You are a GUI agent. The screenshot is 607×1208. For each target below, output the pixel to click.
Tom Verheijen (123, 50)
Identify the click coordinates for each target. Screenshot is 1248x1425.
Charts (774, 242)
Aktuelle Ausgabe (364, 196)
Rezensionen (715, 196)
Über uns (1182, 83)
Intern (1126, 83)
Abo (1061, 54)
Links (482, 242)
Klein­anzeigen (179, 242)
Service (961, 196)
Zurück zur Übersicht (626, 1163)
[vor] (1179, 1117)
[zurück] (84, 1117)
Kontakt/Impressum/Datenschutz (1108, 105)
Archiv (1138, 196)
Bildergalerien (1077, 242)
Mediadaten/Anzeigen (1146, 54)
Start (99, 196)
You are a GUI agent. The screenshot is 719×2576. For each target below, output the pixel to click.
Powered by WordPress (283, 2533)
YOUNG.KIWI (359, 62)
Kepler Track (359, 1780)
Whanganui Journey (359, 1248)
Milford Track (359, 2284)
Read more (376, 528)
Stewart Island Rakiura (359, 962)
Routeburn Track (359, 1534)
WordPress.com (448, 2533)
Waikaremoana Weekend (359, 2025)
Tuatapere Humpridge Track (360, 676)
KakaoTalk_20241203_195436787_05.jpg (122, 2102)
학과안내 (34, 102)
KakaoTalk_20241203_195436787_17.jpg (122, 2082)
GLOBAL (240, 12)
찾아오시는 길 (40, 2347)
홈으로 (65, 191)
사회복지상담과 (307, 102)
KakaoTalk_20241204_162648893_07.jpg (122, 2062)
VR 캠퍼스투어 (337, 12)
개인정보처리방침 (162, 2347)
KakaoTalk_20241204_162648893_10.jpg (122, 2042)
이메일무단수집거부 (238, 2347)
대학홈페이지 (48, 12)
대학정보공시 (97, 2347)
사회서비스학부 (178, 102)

····················

### Short exercise
Reproduce every item above verbatim, line by line, without any alteration.

### Problem solution
You are a GUI agent. The screenshot is 607×1208. For each target below, output the pixel to click.
Tom Verheijen (123, 50)
Identify the click coordinates for each target. Screenshot is 1248x1425.
Charts (774, 242)
Aktuelle Ausgabe (364, 196)
Rezensionen (715, 196)
Über uns (1182, 83)
Intern (1126, 83)
Abo (1061, 54)
Links (482, 242)
Klein­anzeigen (179, 242)
Service (961, 196)
Zurück zur Übersicht (626, 1163)
[vor] (1179, 1117)
[zurück] (84, 1117)
Kontakt/Impressum/Datenschutz (1108, 105)
Archiv (1138, 196)
Bildergalerien (1077, 242)
Mediadaten/Anzeigen (1146, 54)
Start (99, 196)
You are a GUI agent. The screenshot is 719×2576. For each target below, output the pixel to click.
Powered by WordPress (283, 2533)
YOUNG.KIWI (359, 62)
Kepler Track (359, 1780)
Whanganui Journey (359, 1248)
Milford Track (359, 2284)
Read more (376, 528)
Stewart Island Rakiura (359, 962)
Routeburn Track (359, 1534)
WordPress.com (448, 2533)
Waikaremoana Weekend (359, 2025)
Tuatapere Humpridge Track (360, 676)
KakaoTalk_20241203_195436787_05.jpg (122, 2102)
학과안내 (34, 102)
KakaoTalk_20241203_195436787_17.jpg (122, 2082)
GLOBAL (240, 12)
찾아오시는 길 (40, 2347)
홈으로 (65, 191)
사회복지상담과 (307, 102)
KakaoTalk_20241204_162648893_07.jpg (122, 2062)
VR 캠퍼스투어 (337, 12)
개인정보처리방침 (162, 2347)
KakaoTalk_20241204_162648893_10.jpg (122, 2042)
이메일무단수집거부 (238, 2347)
대학홈페이지 (48, 12)
대학정보공시 (97, 2347)
사회서비스학부 (178, 102)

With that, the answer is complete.